C'est ce que prétend le député Dan McTeague, le porte-parole libéral pour les affaires consulaires. Ce dernier affirme que les autorités mexicaines ont déclaré à Mme Martin que si elle n'avait pas encore été transférée, c'est parce que les officiels canadiens n'avaient pas payé une amende de 3 500 $ CAN.
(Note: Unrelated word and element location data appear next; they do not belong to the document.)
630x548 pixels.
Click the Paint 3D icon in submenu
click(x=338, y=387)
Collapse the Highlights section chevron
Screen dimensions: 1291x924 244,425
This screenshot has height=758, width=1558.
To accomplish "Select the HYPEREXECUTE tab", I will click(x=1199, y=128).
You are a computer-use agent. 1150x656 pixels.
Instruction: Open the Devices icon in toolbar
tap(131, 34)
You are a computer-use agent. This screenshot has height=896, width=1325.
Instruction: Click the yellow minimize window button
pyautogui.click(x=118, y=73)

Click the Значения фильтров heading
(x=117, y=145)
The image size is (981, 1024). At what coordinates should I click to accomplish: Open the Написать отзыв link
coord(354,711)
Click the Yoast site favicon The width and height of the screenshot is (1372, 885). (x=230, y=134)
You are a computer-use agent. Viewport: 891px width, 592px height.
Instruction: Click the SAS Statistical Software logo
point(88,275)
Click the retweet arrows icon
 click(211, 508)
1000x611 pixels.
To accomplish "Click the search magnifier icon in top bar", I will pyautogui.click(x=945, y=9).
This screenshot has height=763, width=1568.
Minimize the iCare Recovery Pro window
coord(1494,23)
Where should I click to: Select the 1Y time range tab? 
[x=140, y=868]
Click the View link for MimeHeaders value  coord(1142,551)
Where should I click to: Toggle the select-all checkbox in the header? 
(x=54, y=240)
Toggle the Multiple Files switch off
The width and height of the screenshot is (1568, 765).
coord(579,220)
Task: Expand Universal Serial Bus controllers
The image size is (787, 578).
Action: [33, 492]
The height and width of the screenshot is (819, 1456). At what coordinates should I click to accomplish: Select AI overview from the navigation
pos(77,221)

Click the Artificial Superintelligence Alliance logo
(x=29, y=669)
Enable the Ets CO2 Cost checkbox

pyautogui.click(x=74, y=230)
"Les autorités mexicaines lui ont dit que toutes les formalités administratives sont réglées, qu'ils sont prêts à la remettre aux officiels canadiens, sauf qu'il n'y a pas d'officiels canadiens là-bas", a ajouté M. McTeague.
Melisa Leclec, porte-parole du ministère de la Sécurité publique, a confirmé jeudi que Brenda Martin ne sera pas rapatriée vendredi.
"Je ne peux pas spéculer sur le temps que cela prendra, cela dit, je peux vous assurer que le ministre Day a demandé que le transfert soit effectué le plus rapidement possible", a-t-elle indiqué dans un courriel.
Vendredi, le secrétaire d'Etat au multiculturalisme, Jason Kenney, rendra visite à Brenda Martin à la prison pour femmes de Puente Grande, à Guadalajara, au Mexique, où elle est détenue depuis deux ans.
Brenda Martin, une Canadienne de 51 ans, a été reconnue coupable dans une affaire de fraude sur internet et condamnée à 5 ans de prison et 35 800 pesos (3 447, 30 $ CAN) par un juge mexicain.
Alyn Waage, son ancien patron qui avait monté tout l'escroquerie à son insu, - prétend-elle-, purge une peine de prison de dix ans dans une prison fédérale de Butner, en Caroline du Nord.